The welfare of the child, or of a potential child, must be carefully considered, along with the freedom of choice of the woman. In addition to assessing the health of the woman and the likelihood of success, IVF programs routinely have a counselor assess an individual or couple for evidence of concern about parenting, such as a history of violence or of psychiatric illness that would present a risk to the child. The American Society for Reproductive Medicine (ASRM) indicates that fertility programs may withhold services based on “well-substantiated judgments that those patients will be unable to provide or have others provide adequate child-rearing.”  ASRM also indicates that programs may provide services “except in clear cases of significant harm to offspring.” The lack of agreed-upon criteria for when a practice or the state may withhold fertility services needs to be addressed with written policies and procedures, both to support consistent, just decision making and to protect the health and welfare of both the woman and potential children. The potential future harm is not, of course, just from the transfer procedure itself but also from the potential of implanting multiple embryos. Multiple gestation presents a health challenge to the pregnant woman and is significantly correlated with premature birth and associated health problemsfor infants.

In Nadya Suleman’s story, the decision by the fertility specialist to transfer six embryos in one cycle also raises significant ethical questions. In fact, it is reported that she may have had multiple embryos transferred in each of her other five pregnancies, and that the six transferred most recently were fertilized embryos left over from a previous IVF cycle. Given the tremendous improvements in the success of IVF and especially the success of prior procedures with Suleman, the transfer of six embryos is hard to justify medically and ethically. The 2006 ASRM embryo transfer guidelines clearly recommend that no more than two embryos be transferred in IVF for a patient with Suleman’s reproductive history. Transferring six embryos placed both Suleman and the resulting implanted embryos at great risk. The fertility specialist has been reported to the California Medical Board for further investigation.
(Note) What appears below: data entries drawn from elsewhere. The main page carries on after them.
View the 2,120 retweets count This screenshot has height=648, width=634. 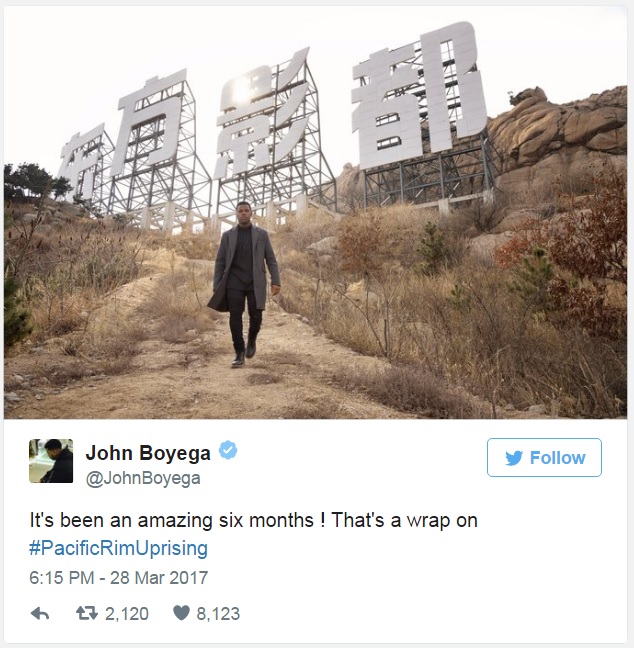click(x=126, y=614)

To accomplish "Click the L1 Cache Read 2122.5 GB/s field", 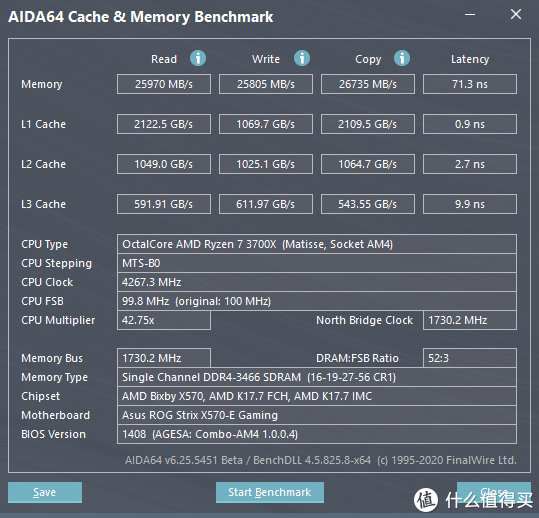I will (x=164, y=124).
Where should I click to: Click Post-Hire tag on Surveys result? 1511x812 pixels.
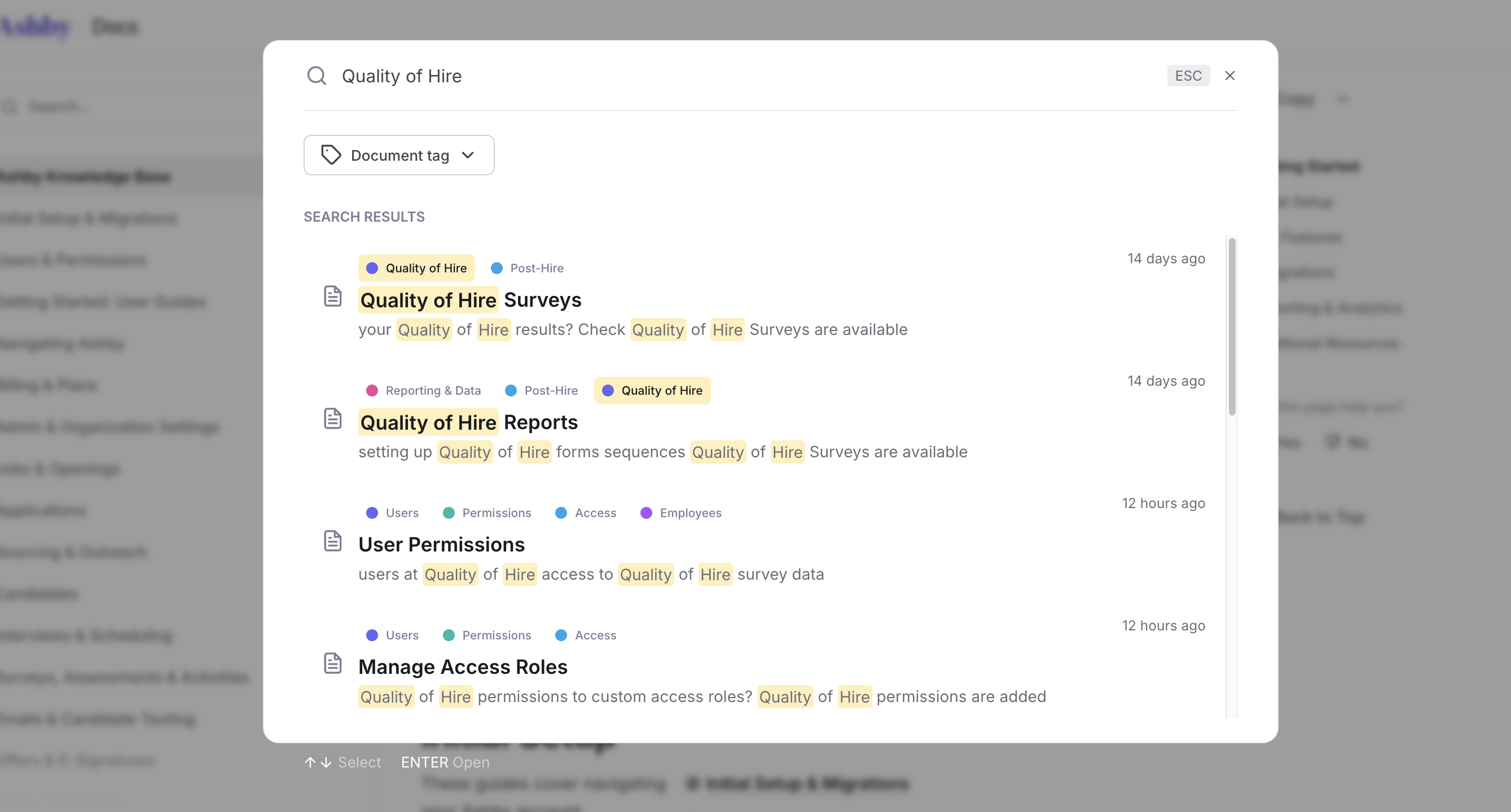pos(528,268)
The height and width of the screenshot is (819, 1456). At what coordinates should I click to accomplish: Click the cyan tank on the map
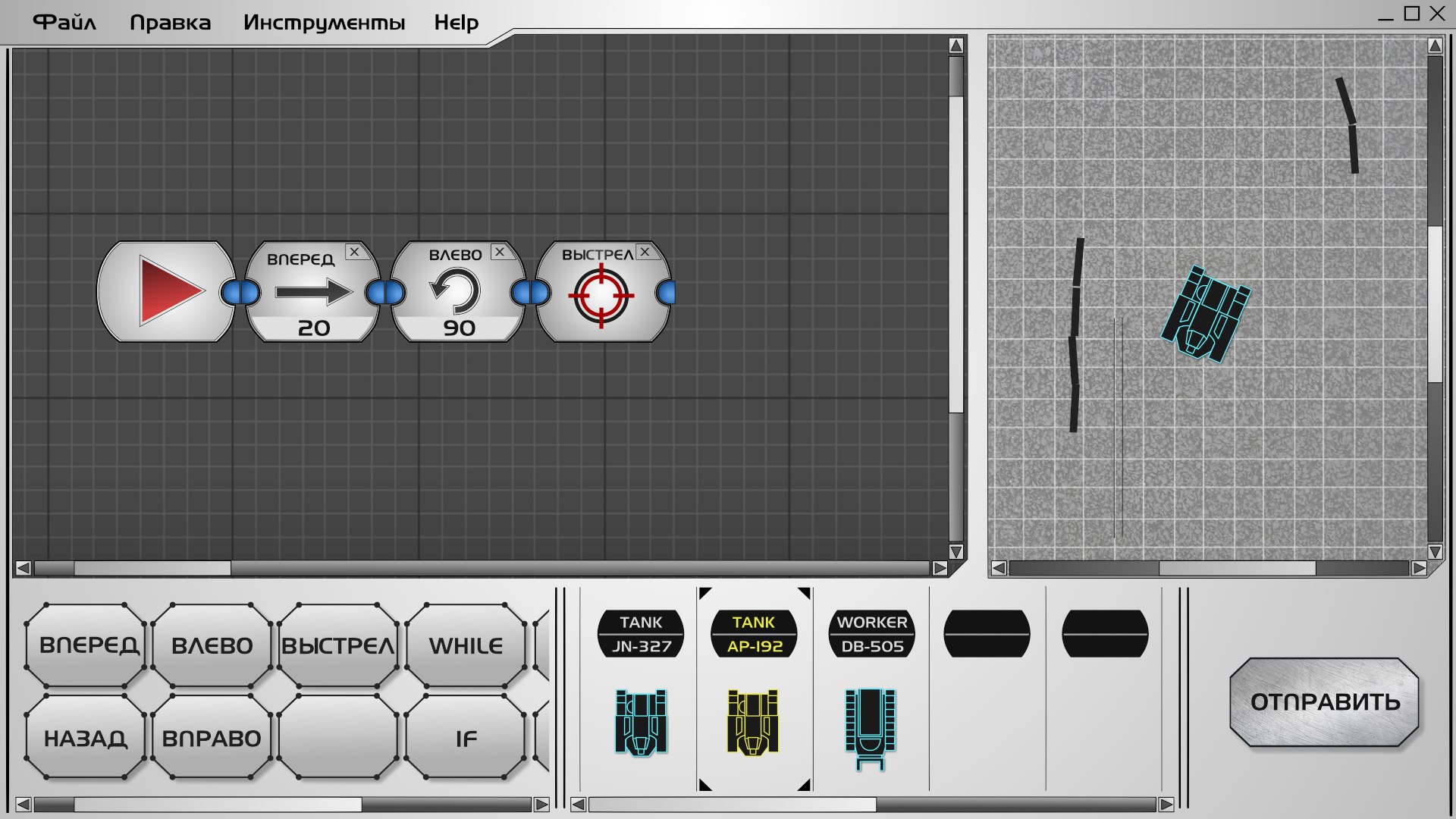(x=1206, y=313)
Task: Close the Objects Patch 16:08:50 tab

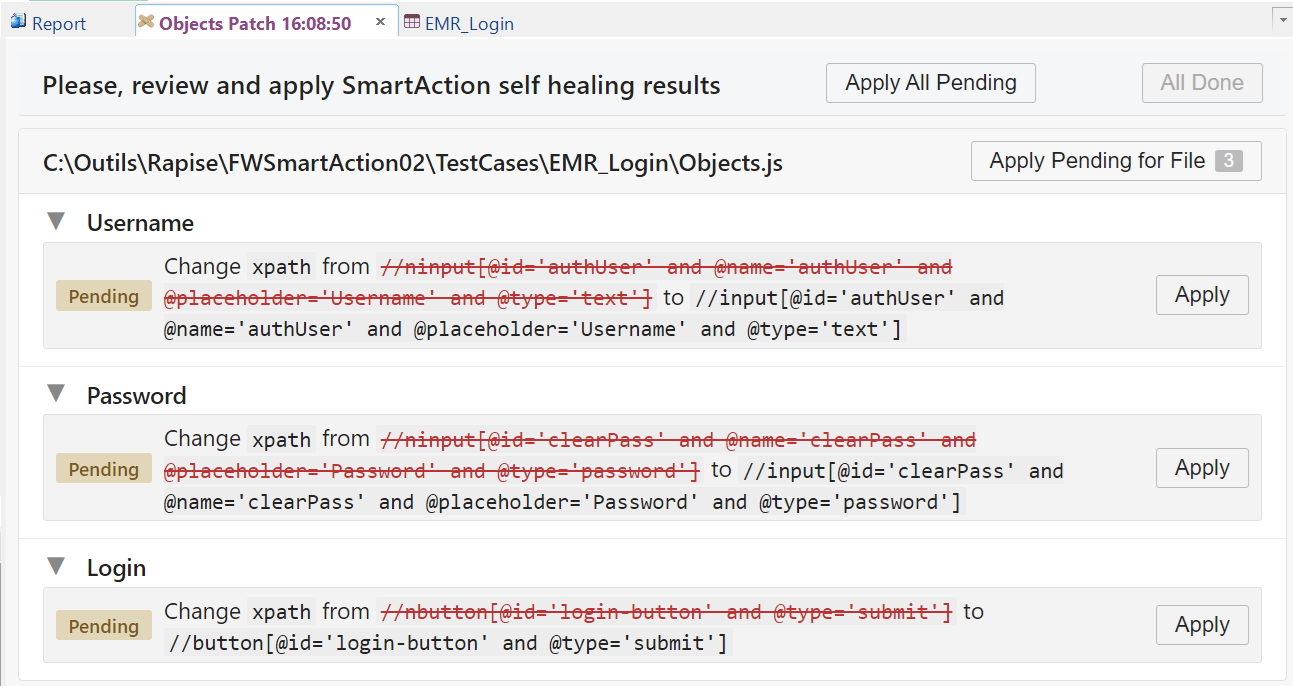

Even a strongly held belief in the sanctity of life does not support the decision to transfer six frozen embryos at one time. If one’s goal is to maximize the chance that these embryos will implant and lead to live births, then single births best support this goal. Multiple gestation pregnancy actually increases the risk that some or all of the fetuses will not survive—thus the rarity of living octuplets and other high-order multiple births, and the mother is at greater risk, too.

Now that the octuplets have beaten the odds, the long-term welfare of these children remains a concern. How will the interests of each of the 14 children in this family be protected and promoted? It is unclear whether Suleman has adequate financial and people resources available to provide care. Public outcry has raised concern about publicly funded support for these children—with estimated costs to raise eight children for 18 years at a minimum of $1.5 million, not including any special medical treatments. Psychological support also may be a concern. Product advertising and entertainment as a potential source of financial support has not been forthcoming yet, with even the potential for this funding plan leaving many feeling deeply unsettled about the long-term welfare of the children.

If this story is disquieting for many, we could ask state governments to set limits on the conditions under which women or couples can have multiple children—whether by assisted reproduction or naturally. Would we prefer such governmental intervention on private choices? Balancing the interests of individual adults, children, and society is not straightforward.

Despite the wonder of the birth of octuplets, most would agree that we should be working to avoid high-order multiple births. The risk to the potential mother and children is simply too great. Women (couples) should be fully informed, and professional standards that limit the number of embryos transferred—and perhaps the number of eggs fertilized in the first place—should be taken seriously.

The very public nature of the Suleman story will once again play a role in this social debate as we follow the course of these children in coming weeks and months.